Texte du document:
LaForge Facebook de LaForge Au fil des jours



Démarche : HABITER UN BORD DE VILLE

CAHIER DE DOLÉANCES

QUARTIER FAFET-BROSSOLETTE-CALMETTE (Amiens)


DOLORUM
« Je ne demande pas grand-chose : avoir un salaire et un logement digne »
Une mère de famille de moins de 40 ans.

CADRE

« Invitation d’artistes » est une manifestation lancée par le Conseil régional de Picardie. Elle vise à permettre à des artistes d’ouvrir leurs portes sur leurs productions, expositions, modes d’expressions. Initiée en 2007, cette opération aspire à promouvoir la politique culturelle régionale en partant des initiatives artistiques. En 2012, cette fête de la culture s’est déroulée du 28 septembre au 7 octobre.

CONTEXTE

Dans ce cadre, le Collectif La Forge, rassemblant depuis 1994 artistes, écrivains et scientifiques, a émis le souhait de présenter ses co-productions avec les habitant-e-s de l’atelier en cours sur Amiens-Nord, un véritable laboratoire de recherche-action sur l’épineuse question de l’expression citoyenne. Depuis le début de l’année 2011, ce collectif qui se définit comme un espace itinérant, s’est installé sur les « bords de ville », au Nord-Est d’Amiens, dans la rue du Docteur Fafet, l’une des voies parmi les plus stigmatisées de la cité. Là, un lieu d’écoute, de débat et d’échanges s’est mis en place selon ce qui paraissait le plus adapté aux attentes de la population locale, et dénommée « La Place des Habitant-e-s ». Chaque jeudi, une discussion libre s’est ouverte à partir des problématiques apportées par les résidents volontaires qui souhaitaient pousser la porte de l’association Cardan, laquelle a accepté d’accueillir La Place dans ses locaux de ladite rue du Docteur Fafet.

Données:

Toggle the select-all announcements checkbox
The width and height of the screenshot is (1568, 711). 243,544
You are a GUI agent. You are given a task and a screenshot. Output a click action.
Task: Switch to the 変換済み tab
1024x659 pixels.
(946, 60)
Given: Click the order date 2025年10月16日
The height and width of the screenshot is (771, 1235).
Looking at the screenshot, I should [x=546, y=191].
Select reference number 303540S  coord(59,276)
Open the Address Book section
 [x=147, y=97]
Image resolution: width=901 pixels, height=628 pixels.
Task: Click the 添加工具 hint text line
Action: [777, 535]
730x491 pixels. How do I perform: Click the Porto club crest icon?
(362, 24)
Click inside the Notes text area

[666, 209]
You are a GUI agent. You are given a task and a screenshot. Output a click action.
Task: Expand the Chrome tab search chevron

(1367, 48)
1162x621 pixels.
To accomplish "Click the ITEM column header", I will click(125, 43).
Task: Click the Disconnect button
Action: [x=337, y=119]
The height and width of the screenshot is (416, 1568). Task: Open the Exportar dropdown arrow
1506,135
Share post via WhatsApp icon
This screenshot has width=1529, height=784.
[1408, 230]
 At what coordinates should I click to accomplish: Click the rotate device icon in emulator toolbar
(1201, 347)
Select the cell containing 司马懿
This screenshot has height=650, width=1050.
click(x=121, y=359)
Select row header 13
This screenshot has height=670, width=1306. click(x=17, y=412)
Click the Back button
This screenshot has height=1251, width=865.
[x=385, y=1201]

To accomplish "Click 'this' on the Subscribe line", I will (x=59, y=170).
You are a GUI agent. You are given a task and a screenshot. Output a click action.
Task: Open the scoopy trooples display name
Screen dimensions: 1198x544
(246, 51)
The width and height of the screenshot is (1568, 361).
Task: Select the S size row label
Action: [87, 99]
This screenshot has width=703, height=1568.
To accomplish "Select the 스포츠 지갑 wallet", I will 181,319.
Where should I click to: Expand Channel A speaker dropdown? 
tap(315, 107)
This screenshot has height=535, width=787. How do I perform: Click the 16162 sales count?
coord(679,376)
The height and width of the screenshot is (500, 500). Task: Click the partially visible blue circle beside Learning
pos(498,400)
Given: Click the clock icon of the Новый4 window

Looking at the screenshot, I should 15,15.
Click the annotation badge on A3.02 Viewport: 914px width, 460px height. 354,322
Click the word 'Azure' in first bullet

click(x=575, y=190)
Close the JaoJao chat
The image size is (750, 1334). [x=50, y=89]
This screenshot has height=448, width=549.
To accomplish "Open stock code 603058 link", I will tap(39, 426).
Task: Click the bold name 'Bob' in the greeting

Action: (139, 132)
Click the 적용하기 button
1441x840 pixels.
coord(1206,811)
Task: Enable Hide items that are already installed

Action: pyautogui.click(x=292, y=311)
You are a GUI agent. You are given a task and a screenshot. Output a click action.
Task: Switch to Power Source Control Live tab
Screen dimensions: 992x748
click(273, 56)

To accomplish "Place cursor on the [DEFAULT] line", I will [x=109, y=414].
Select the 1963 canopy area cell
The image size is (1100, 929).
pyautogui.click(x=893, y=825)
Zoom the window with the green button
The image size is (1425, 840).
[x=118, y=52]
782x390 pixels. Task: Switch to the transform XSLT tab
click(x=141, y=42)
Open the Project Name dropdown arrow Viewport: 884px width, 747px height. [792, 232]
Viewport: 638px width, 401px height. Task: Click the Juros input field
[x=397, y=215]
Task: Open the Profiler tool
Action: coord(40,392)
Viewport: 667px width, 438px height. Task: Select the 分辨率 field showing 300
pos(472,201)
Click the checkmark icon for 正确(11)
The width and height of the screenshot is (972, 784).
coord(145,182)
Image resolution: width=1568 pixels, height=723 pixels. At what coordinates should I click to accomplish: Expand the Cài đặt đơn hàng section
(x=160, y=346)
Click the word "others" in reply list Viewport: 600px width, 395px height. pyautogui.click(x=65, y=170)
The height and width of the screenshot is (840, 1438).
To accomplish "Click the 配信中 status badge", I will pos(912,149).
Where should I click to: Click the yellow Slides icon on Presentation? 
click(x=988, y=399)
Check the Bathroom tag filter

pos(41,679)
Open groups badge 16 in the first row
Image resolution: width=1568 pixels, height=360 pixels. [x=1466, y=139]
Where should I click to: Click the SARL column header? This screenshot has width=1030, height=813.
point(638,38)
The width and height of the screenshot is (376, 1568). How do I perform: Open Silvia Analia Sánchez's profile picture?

Consignes:
1 > Reproduisez le texte sur le quartier Fafet-Brossolette-Calmette d'Amiens en entier, sans rien y modifier.
2 > Dans la liste, reprenez seulement les lignes qui vont de celle qui contient « Click the annotation » à celle qui contient « Action: pyautogui.click(x=292, y=311) », en remplaçant « greeting » par « signature » et en laissant tout le reste identique.
Le texte et la liste ne proviennent pas de la même source.

Résultats:
1 >
LaForge Facebook de LaForge Au fil des jours



Démarche : HABITER UN BORD DE VILLE

CAHIER DE DOLÉANCES

QUARTIER FAFET-BROSSOLETTE-CALMETTE (Amiens)


DOLORUM
« Je ne demande pas grand-chose : avoir un salaire et un logement digne »
Une mère de famille de moins de 40 ans.

CADRE

« Invitation d’artistes » est une manifestation lancée par le Conseil régional de Picardie. Elle vise à permettre à des artistes d’ouvrir leurs portes sur leurs productions, expositions, modes d’expressions. Initiée en 2007, cette opération aspire à promouvoir la politique culturelle régionale en partant des initiatives artistiques. En 2012, cette fête de la culture s’est déroulée du 28 septembre au 7 octobre.

CONTEXTE

Dans ce cadre, le Collectif La Forge, rassemblant depuis 1994 artistes, écrivains et scientifiques, a émis le souhait de présenter ses co-productions avec les habitant-e-s de l’atelier en cours sur Amiens-Nord, un véritable laboratoire de recherche-action sur l’épineuse question de l’expression citoyenne. Depuis le début de l’année 2011, ce collectif qui se définit comme un espace itinérant, s’est installé sur les « bords de ville », au Nord-Est d’Amiens, dans la rue du Docteur Fafet, l’une des voies parmi les plus stigmatisées de la cité. Là, un lieu d’écoute, de débat et d’échanges s’est mis en place selon ce qui paraissait le plus adapté aux attentes de la population locale, et dénommée « La Place des Habitant-e-s ». Chaque jeudi, une discussion libre s’est ouverte à partir des problématiques apportées par les résidents volontaires qui souhaitaient pousser la porte de l’association Cardan, laquelle a accepté d’accueillir La Place dans ses locaux de ladite rue du Docteur Fafet.

2 >
Click the annotation badge on A3.02 Viewport: 914px width, 460px height. 354,322
Click the word 'Azure' in first bullet

click(x=575, y=190)
Close the JaoJao chat
The image size is (750, 1334). [x=50, y=89]
This screenshot has height=448, width=549.
To accomplish "Open stock code 603058 link", I will tap(39, 426).
Task: Click the bold name 'Bob' in the signature

Action: (139, 132)
Click the 적용하기 button
1441x840 pixels.
coord(1206,811)
Task: Enable Hide items that are already installed

Action: pyautogui.click(x=292, y=311)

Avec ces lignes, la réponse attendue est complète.